BOX 7.3: Example of an open-ended questionnaire that can be time-consuming to analyze; use sparingly and plan for qualitative analysis if used.
BOX 7.4: Critical questions to ask about surveys and other primary data (scope, mode, who conducted the survey, question wording, availability of questions, etc.).
BOX 7.5: Practical tips for doing your own survey (avoid duplicating existing data, mock tables, replicate standardized questions, write a purpose statement, pretest, etc.).
Exercise and Study Site Reminders
Exercises in the chapter encourage identifying data sources, choosing survey modes, designing questionnaires, and exploring online data tools.
The study site (www.sagepub.com/remler2e) offers a self-quiz, eFlashcards, and additional resources to reinforce learning.
Summary of Key Themes
Secondary data are foundational for policy research due to accessibility and cost advantages, but require careful attention to data provenance, quality, and ethics.
Big Data expands the potential to link diverse data sources (administrative, microdata, qualitative data) to generate richer insights, while also raising privacy concerns.
Quantitative data come in multiple forms and time dimensions; understanding units of observation vs. units of analysis and the time structure (cross-sectional, panel, time series) is critical for proper analysis.
Administrative data require substantial preparation (cleaning, formatting, de-identification) but remain a powerful source due to breadth and cost savings.
Public-use microdata and data archives democratize access to large, high-quality data sets, but come with ethical constraints and documentation requirements.

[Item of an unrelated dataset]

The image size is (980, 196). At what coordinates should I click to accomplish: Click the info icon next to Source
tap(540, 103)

Primary data collection (surveys and other methods) remains essential when data do not exist or are not fit for purpose; choosing the right mode, designing rigorous questionnaires, and attending to ethics are crucial for valid results.
The field increasingly relies on mixed-methods and mixed-mode approaches to cover diverse populations, while being mindful of mode effects and sampling frame compatibility.

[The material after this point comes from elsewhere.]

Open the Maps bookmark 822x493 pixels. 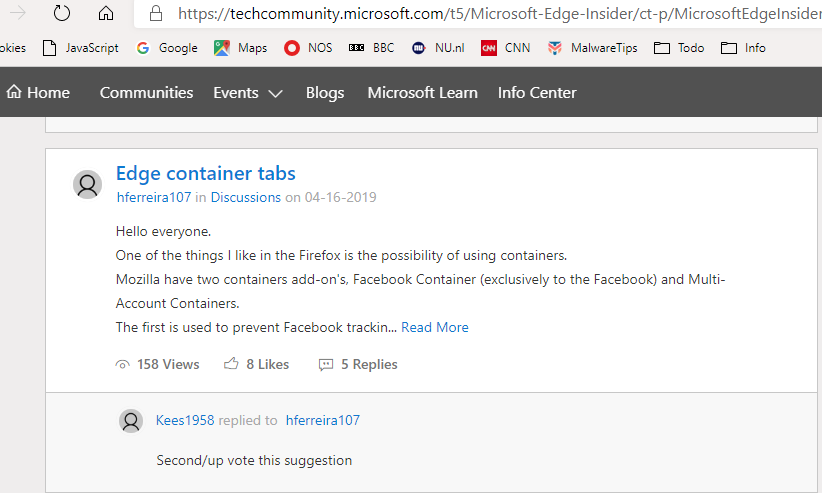[x=241, y=48]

Key Formulas and Notation (LaTeX)
Rate example (per 100,000 inhabitants):
\text{rate} = \frac{\text{number of events}}{\text{population}} \times 10^5
Poverty data notes (Table 6.2): units are in thousands (1,000s); e.g., United States: 33,311 (2000) to 42,868 (2009) below poverty (in thousands).
Data types shorthand:
Microdata: individual-level observations
Aggregated data: summarized by larger units (e.g., state-level averages)
Panel data: repeated measures on the same units over time
Time-series: measurements over time for a single or few units
Generalizability and External Validity
Generalizability: the extent to which findings from a study can be projected to a larger population, time period, or different contexts.
External validity is another term for generalizability (Shadish, Cook, & Campbell, 2002).
In practice, researchers care about what the study implies for the broader world, not just the specific sample.
Katrina example: CBS poll of 725 adults was used to infer thinking of a few hundred million people; the value lies in broader implications, not the exact individuals polled.
Population, Sampling Frame, and Generalizability
Population of interest: the entire group the study aims to learn about (e.g., all U.S. adults in the Katrina poll).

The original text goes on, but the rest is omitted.